E sull’ordinanza anti-degrado: “Zattini persegue l’obiettivo del decoro e quindi della bellezza del cuore di Forlì”

Propongono di spostare la pensilina dei bus che anni fa fece storcere il naso a tanti forlivesi. E’ quanto affermato dal presidente vicario di Confedilizia e dal segretario generale Stefano Senzani e Vincenzo Bongiorno in una nota.

 

“Tra non molto – si legge – termineranno i lavori di restauro della facciata dell’abbazia di San Mercuriale, chiesa simbolo di Forlì. Il meritevole progetto è stato proposto e cofinanziato dal Rotary Club Forlì e la sua realizzazione sta avvenendo in collaborazione con la Parrocchia di San Mercuriale e la Diocesi di Forlì-Bertinoro. Un bel segnale per il decoro e la bellezza del cuore della città. Su questa scia ci farebbe piacere che la nuova Amministrazione Comunale prendesse in seria considerazione lo spostamento dell’ingombrante pensilone in ferro, legno e ghisa che da vent’anni, dal 1999, stona palesemente proprio davanti a San Mercuriale, pregiudicando, inoltre, una delle “cartoline” di Forlì, la bella visuale dell’abbazia di cui si poteva godere giungendo in piazza Saffi da via delle Torri. Suggestiva visuale che va ripristinata per i forlivesi e per il sempre maggior numero di turisti. Oggi, a vent’anni di distanza, crediamo che i tempi siano maturi per liberare piazza Saffi dall’ingombrante pensilone, che potrebbe essere riposizionato in altra zona della città (es: ospedale, stazione, fiera) come riparo per persone, ma volendo anche per bici e moto. Sarebbe un ulterione segnale incoraggiante per il decoro e la bellezza del cuore della città, così come un segnale importante lo è la recente ordinanza per contrastare il degrado, il consumo di bevande alcoliche nelle aree pubbliche e nelle aree verdi del centro, con il conseguente abbandono di bottiglie e lattine.

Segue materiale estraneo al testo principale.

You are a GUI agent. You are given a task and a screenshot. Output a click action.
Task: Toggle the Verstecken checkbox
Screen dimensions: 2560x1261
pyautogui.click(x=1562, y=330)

Prevenire questi fenomeni non è semplice e occorrerà un po’ di tempo e vi sarà forse bisogno di correggere il tiro, ma vi è un fatto, non opinabile, e cioè che il sindaco Zattini sia partito deciso nel perseguire l’obiettivo del decoro e quindi della bellezza del cuore di Forlì. Non è poco. I residenti delle zone più colpite dal degrado lo chiedevano da molto tempo.”